A few weeks ago, I wrote about the promise of the African startup ecosystem. African HR Tech vendors maintained a steady presence and secured four deals in Q1, consistent with Q4 2022 figures. The region’s large, organic market opportunity presents a compelling case for investment in HR Tech startups. African startups have the potential to create tailored solutions that cater to the region’s unique needs and challenges, ultimately enhancing the lives of millions of workers and organizations across the continent. I am eager to see how African HR Tech vendors will capitalize on this potential and contribute to the global HR Tech ecosystem.

The AI Revolution: Harnessing ChatGPT

The introduction of ChatGPT 3.5 and 4 has sent shockwaves through the tech world. Many HR Tech vendors are racing to announce in press releases that they have integrated this powerful technology into their solutions, touting its potential to revolutionize employee engagement, recruitment, and performance management. Even though the technology has only been publicly available for three months.

As with any emerging technology, I suggest approaching ChatGPT integration with caution. While ChatGPT’s potential is immense, it’s essential to thoroughly evaluate its real-world impact on your HR processes. We have seen too many examples where ChatGPT didn’t get it quite right. And when answering employee questions, that is not good enough: you must be exactly right. I’d recommend to learn, experiment and proceed with caution. When you make integrated AI services available in employee services, ensure that you know exactly what it does under the hood. Just for the off chance you might need to explain it to a judge

Resilience and innovation in uncertain times

When I wrote my 2022 annual analysis in January, I concluded that we had returned to a focus on fundamentals and that was long overdue. It’s clear that the fast and massive rounds are over. Investors are more careful and scrutinize the pitch decks in much more detail than before. In line with that observation, the first quarter of 2023 brought a mixed bag of results for the HR Tech industry. While some indicators, such as seed round activity and a growing number of deals compared to the prior quarter suggest a positive trajectory, other factors, like the decline in the number of countries with deals and a cautious approach to late-stage investment, paint a more uncertain picture.

The “participate at all costs in a hot sector” stress of 2022 has gone away. Investors are more selective and only back the best startups or none at all. At the same time, I continue to see new names join the list of VCs that invest in HR Tech startups, as well as an increasing number of angel investors (stemming from more seed rounds).

Despite the uncertainties, there are enough reasons to remain optimistic about the future of HR Tech. The growth in early-stage investment activity demonstrates that venture capital firms are willing to support the next generation of innovative startups. The ongoing interest with a focus on financial aspects of employee relationships, in areas such as financial wellness, benefits, and HCM & Pay indicates a continued focus on creating holistic, employee-centric solutions. The continued stream of young HR Tech solutions to meet evolving market demands, regional expansion strategies, and a focus on financial aspects of employee relationships all signal exciting prospects for the industry’s future.

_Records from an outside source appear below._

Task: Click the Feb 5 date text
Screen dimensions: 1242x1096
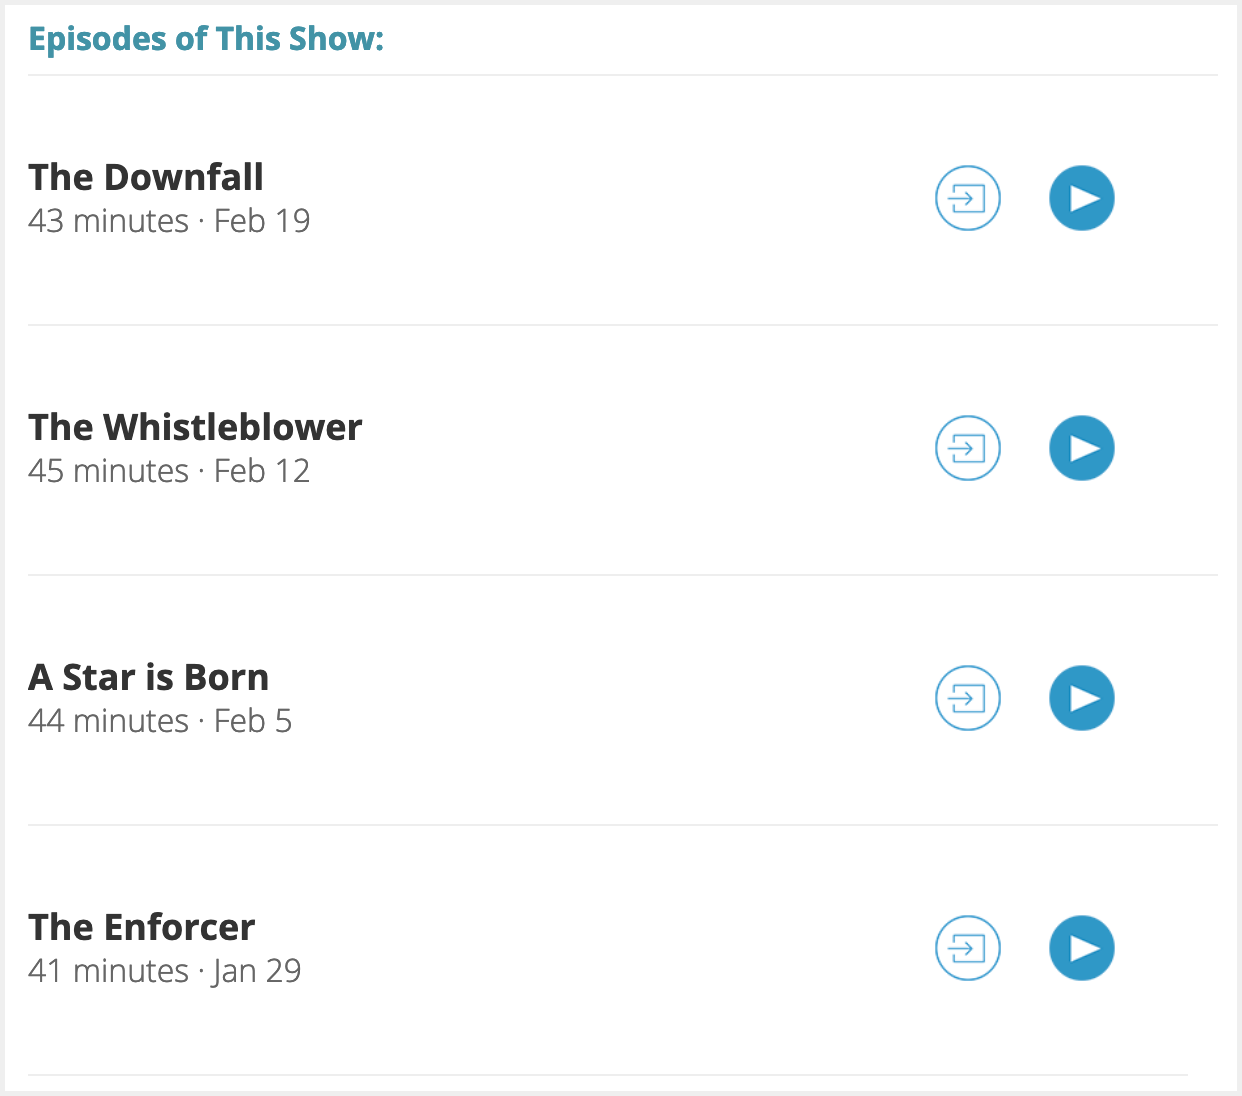Action: (x=253, y=721)
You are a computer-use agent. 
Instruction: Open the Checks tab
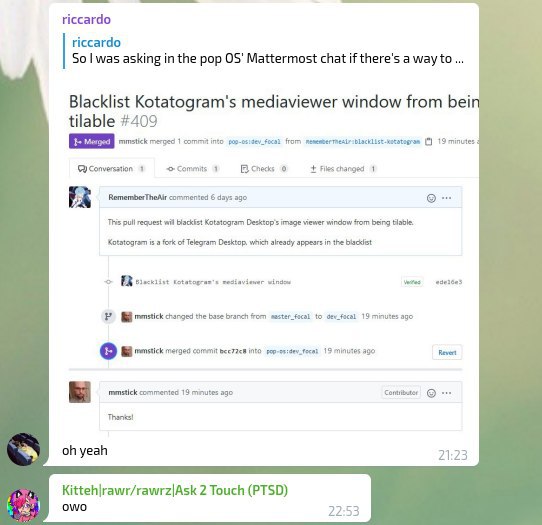264,169
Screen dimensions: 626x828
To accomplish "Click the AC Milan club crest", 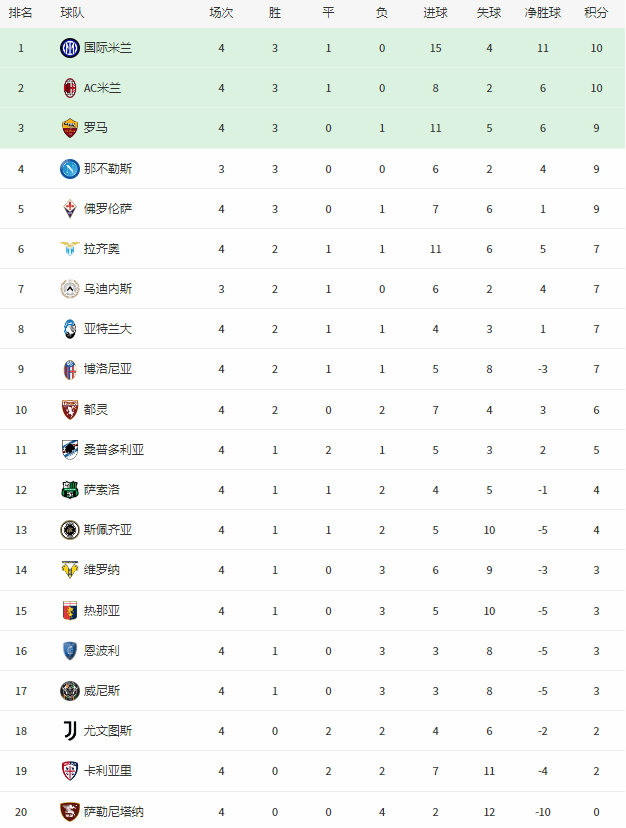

The rapid development and integration of AI technologies, such as ChatGPT, offer exciting opportunities for HR Tech vendors. However, it’s crucial for companies to experiment cautiously and prioritize long-term value creation over short-term hype.

At the same time, I find it concerning that we didn’t see any more funding going to later stage, more mature, companies. The fact that regional (non-US focused) investments are down does not indicate that the worst is behind us.

Did we see the floor in VC investment in the last quarter? No one really knows, but the first quarter of 2023 was a solid quarter for VC investment in HR Tech and as usual, I will keep you posted of what happens in the next quarters. Let’s see who can adapt to and seize the opportunities in this dynamic environment.